— START Source excerpt —
JOHN MARONE, KYIV
UKRAINE’S 2010 ELECTIONS: THE ANTI-REVOLUTION
Ukraine first surfaced on the modern world map in the autumn of 2004, during the country’s euphoric Orange Revolution. The streets of Kyiv became a stage of democratic heroism for international television crews. Fear of a real revolution gradually subsided, as the old guard of journalist-killing, all-powerful fat cats seemed to sink into the soiled woodwork of the nation’s dark recent past.
But even then, in December 2005, as top-notch foreign envoys negotiated a settlement in the capital’s halls of power, as the country’s courts finally began acting like judicial institutions, the seeds of an anti-revolution were being sowed.
The hero of the Orange Revolution, Viktor Yushchenko, was already demonstrating his tragic flaw – a serious lack of backbone – by yielding to last minute constitutional changes that would compromise the very presidency that he and his supporters had fought so hard to invest.
Over the next five years of his troubled presidency, Mr. Yushchenko would go on to yield much more: dozens of political allies, the standing of his once powerful party, his own personal reputation and future legacy, and – most tragically – the future of a democratic Ukraine. Ironically, Mr. Yushchenko has truly embodied the spirit of the Orange Revolution, which promised everything, sacrificed little and delivered even less.
Ukraine is now freer than possibly ever before in its volatile history as a nation, but this freedom is closer to anarchy, a temporary free-for-all, always threatening to end in another lengthy period of foreign subjugation.
The heroine of the Orange Revolution was current Prime Minister Yulia Tymoshenko. Where Yushchenko was a victim (of poison, etc.), she went on the attack; where Yushchenko gave in, she gave hell (not least in refusing to change the Constitution in December 2004), and where he remained in power, Tymoshenko went back into opposition – against him.
To a large extent, Yushchenko and Tymoshenko represent the two sides of the Orange Revolution: its stated ideals and its unfulfilled struggle for power.
As it turns out, the Orange forces never obtained real power. For one thing, it now appears more than likely that Yushchenko, as well as his countless supporters never really wanted to overturn the existing system. Yushchenko himself was a product and member of that system, a man who once said his roundly disgraced predecessor Leonid Kuchma was like a father to him.
The businessmen and top officials who supported Yushchenko also must have realized his penchant for indecision and hesitation, and decided that this would give them the freedom of action unattainable under Kuchma or, for that matter, unattainable in any democratic state.
Lastly, the Ukrainian people themselves seemed all too ready to proclaim Yushchenko “a messiah”, as if the man’s readiness to suffer indignation at the hands of his enemies would make him a good leader.
Tymoshenko soon galvanized the real revolutionaries behind the revolution, fighting pitched battles with gas barons and the Kremlin, and returning to head the government despite Yushchenko’s rapprochement with his enemies. She was and still is leader better suited to revolution than stable office.
— END Source excerpt —
— START Data lines —
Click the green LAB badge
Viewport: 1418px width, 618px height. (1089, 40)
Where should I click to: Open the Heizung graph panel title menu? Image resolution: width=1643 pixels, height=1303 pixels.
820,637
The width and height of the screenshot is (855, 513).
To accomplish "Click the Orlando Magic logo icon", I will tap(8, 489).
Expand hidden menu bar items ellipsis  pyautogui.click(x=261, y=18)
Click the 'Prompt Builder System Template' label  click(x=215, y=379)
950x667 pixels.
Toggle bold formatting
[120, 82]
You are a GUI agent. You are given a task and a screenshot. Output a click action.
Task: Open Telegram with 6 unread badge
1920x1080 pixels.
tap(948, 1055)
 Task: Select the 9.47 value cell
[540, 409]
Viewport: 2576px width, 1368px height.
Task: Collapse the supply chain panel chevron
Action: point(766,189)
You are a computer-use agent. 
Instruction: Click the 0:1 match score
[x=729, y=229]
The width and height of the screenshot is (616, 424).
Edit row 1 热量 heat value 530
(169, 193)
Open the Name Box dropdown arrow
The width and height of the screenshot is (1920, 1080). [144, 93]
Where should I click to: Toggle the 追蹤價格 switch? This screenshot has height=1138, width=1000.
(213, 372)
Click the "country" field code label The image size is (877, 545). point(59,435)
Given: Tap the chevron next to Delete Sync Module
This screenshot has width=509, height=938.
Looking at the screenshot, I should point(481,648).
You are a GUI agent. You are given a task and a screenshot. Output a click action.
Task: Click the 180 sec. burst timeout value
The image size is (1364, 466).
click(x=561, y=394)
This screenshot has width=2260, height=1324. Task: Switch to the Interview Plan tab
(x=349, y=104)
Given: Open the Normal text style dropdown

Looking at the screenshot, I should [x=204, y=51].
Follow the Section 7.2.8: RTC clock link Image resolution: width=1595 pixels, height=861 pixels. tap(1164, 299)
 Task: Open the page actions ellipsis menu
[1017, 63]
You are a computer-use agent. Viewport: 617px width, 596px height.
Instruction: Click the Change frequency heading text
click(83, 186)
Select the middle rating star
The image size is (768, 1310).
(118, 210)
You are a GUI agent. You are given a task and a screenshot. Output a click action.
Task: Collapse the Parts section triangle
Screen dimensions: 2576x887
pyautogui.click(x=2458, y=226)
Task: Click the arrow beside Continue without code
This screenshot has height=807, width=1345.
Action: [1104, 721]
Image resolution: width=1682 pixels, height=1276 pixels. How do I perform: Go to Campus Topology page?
— END Data lines —
Problems and tasks:
a: Please reproduce word for word the lines of the listing from the one containing "Follow the Section" through the last line of the listing, both ends included.
b: Resume the article on Ukraine's 2010 elections, picking up right after its final sentence.
The article on Ukraine's 2010 elections and the listing have no connection to each other.

Answers to the problems:
a:
Follow the Section 7.2.8: RTC clock link Image resolution: width=1595 pixels, height=861 pixels. tap(1164, 299)
 Task: Open the page actions ellipsis menu
[1017, 63]
You are a computer-use agent. Viewport: 617px width, 596px height.
Instruction: Click the Change frequency heading text
click(83, 186)
Select the middle rating star
The image size is (768, 1310).
(118, 210)
You are a GUI agent. You are given a task and a screenshot. Output a click action.
Task: Collapse the Parts section triangle
Screen dimensions: 2576x887
pyautogui.click(x=2458, y=226)
Task: Click the arrow beside Continue without code
This screenshot has height=807, width=1345.
Action: [1104, 721]
Image resolution: width=1682 pixels, height=1276 pixels. How do I perform: Go to Campus Topology page?

b:
These enemies, who rigged the 2004 elections, murdered vocal opponents, stole state enterprises with impunity and called black white from the screens and pages of all the media that they continue to control, were never punished by Mr. Yushchenko.
Instead, they adapted to the new democratic environment, incompletely embraced by an increasingly divided Orange team, itself proving more and more vulnerable to the lure of corruption.
They hired Western PR gurus and borrowed money on European exchanges. Instead of killing journalists, they bought them or sued them in London courts. In Ukrainian courts, they continued to steal assets, now under the new name of “corporate raiders”.
Victor Yanukovych, a two–time felon, whose fraud-filled bid for the presidency was overturned to unanimous approval by all but the Kremlin and base supporters in Donbass, also underwent change.
In 2006, he returned as a democratically-elected premier, unrepentant of his role as the villain of the Orange Revolution and contemptuous of Yushchenko’s flaccid executive authority.
Even though he was unable to capitalize on his comeback, he has survived to run for president again, five years later, with polls predicting his ultimate victory.
For most Ukrainian voters, and for that matter foreign governments and international investors, the whole drama has been tiring, disappointing and apparently pointless.
Ukraine is not joining Europe any time soon, and it can no longer expect any favors from Russian either. The economy has picked up, but so have personal debt and prices. There is also more freedom, but attained at the price of greater instability, uncertainty and corruption.
Now, five years later, you don’t see any rallies on the streets of the capital. The political drama is now being played out almost exclusively on TV screens. Almost all the main characters from 2004 are the same, only Yushchenko is now president, Yulia Tymoshenko heads the government and Yanukovych is in the opposition. Yanukovych’s campaign leader from 2004, Serhiy Tyhypko, is now a candidate in his own right, while career technocrat Arseny Yatsenyuk started out strong but lost steam somewhere during the past year’s campaign season.
The deflating drama of the past five years is however, deceptive. Beneath the surface of the country’s fabric, a new anti-revolution is brewing.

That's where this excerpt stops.